---------- Extract to read ----------
Popular Song (Wildly Different Genre Version)
September 25, 2011 8:28 PM   Subscribe

The Rework. I'm looking for examples of the self-cover in a different style, i.e. a reimagining, where the musician reinterprets their own song in a new genre. Is this a thing?

Sorry if it's obvious, but I can't come up with a term to describe this phenomenon.

Examples: Sufjan Stevens' "Chicago" (Adult Contemporary Version); Washed Out's "Far Away" (Lounge-lizard Inspired Soft-Rock Version); Lady Gaga's "Born This Way" (Country Road Version)

I only tentatively use the term "cover", because it seems to imply a separate artist recording their own rendition. This would be the artist returning to their own work. I guess "Unplugged" versions technically count, but I'm more interested in cases of a more deliberate genre shift. Also, I'm aware that certain artists, such as Bloc Party, will usually commission a bunch of (electronica) artists to remix their album in a specific genre. So, not so much remixes in that fashion. Thanks for your help.
---------- Entries ----------
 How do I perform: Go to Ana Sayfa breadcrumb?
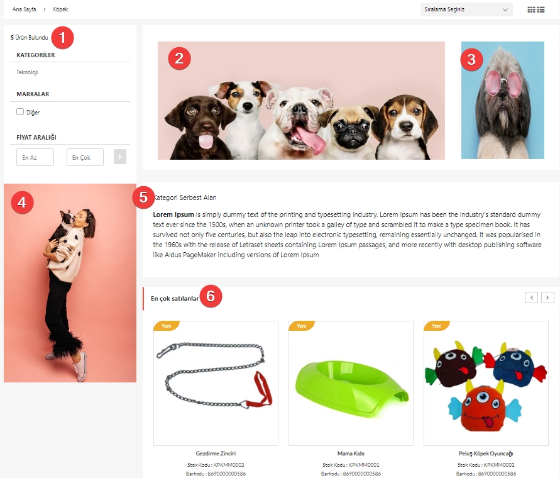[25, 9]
----------
---------- Entries ----------
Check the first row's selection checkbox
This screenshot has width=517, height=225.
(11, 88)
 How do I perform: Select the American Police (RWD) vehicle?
----------
Work instructions
A. In the post about musicians reworking their own songs in new genres, which band is said to commission electronica artists to remix its album?
B. Go on with the post about musicians reworking their own songs in new genres, starting after its last sentence.
None of the records are needed here.

Per-task answers
A. Bloc Party.

B.
posted by stroke_count to Media & Arts (38 answers total) 10 users marked this as a favorite
 
Country Honk, on the Rolling Stones's Let It Bleed, which was a very different rendition of their single, Honky Tonk Women.

Revolution 1, from the White Album, a much slowed-down version of the Beatles's hard-rock version of Revolution released as a single.

(See, 30 years ago, there were these releases called singles. . . )
posted by megatherium at 8:33 PM on September 25, 2011


Layla - Eric Clapton original and http://www.youtube.com/watch?v=RXcqXRMldoI&feature=related
posted by carmicha at 8:40 PM on September 25, 2011


Best answer: Vanilla Ice recorded a nu-metal version of 'Ice Ice, Baby' a few years back. Sorry for that.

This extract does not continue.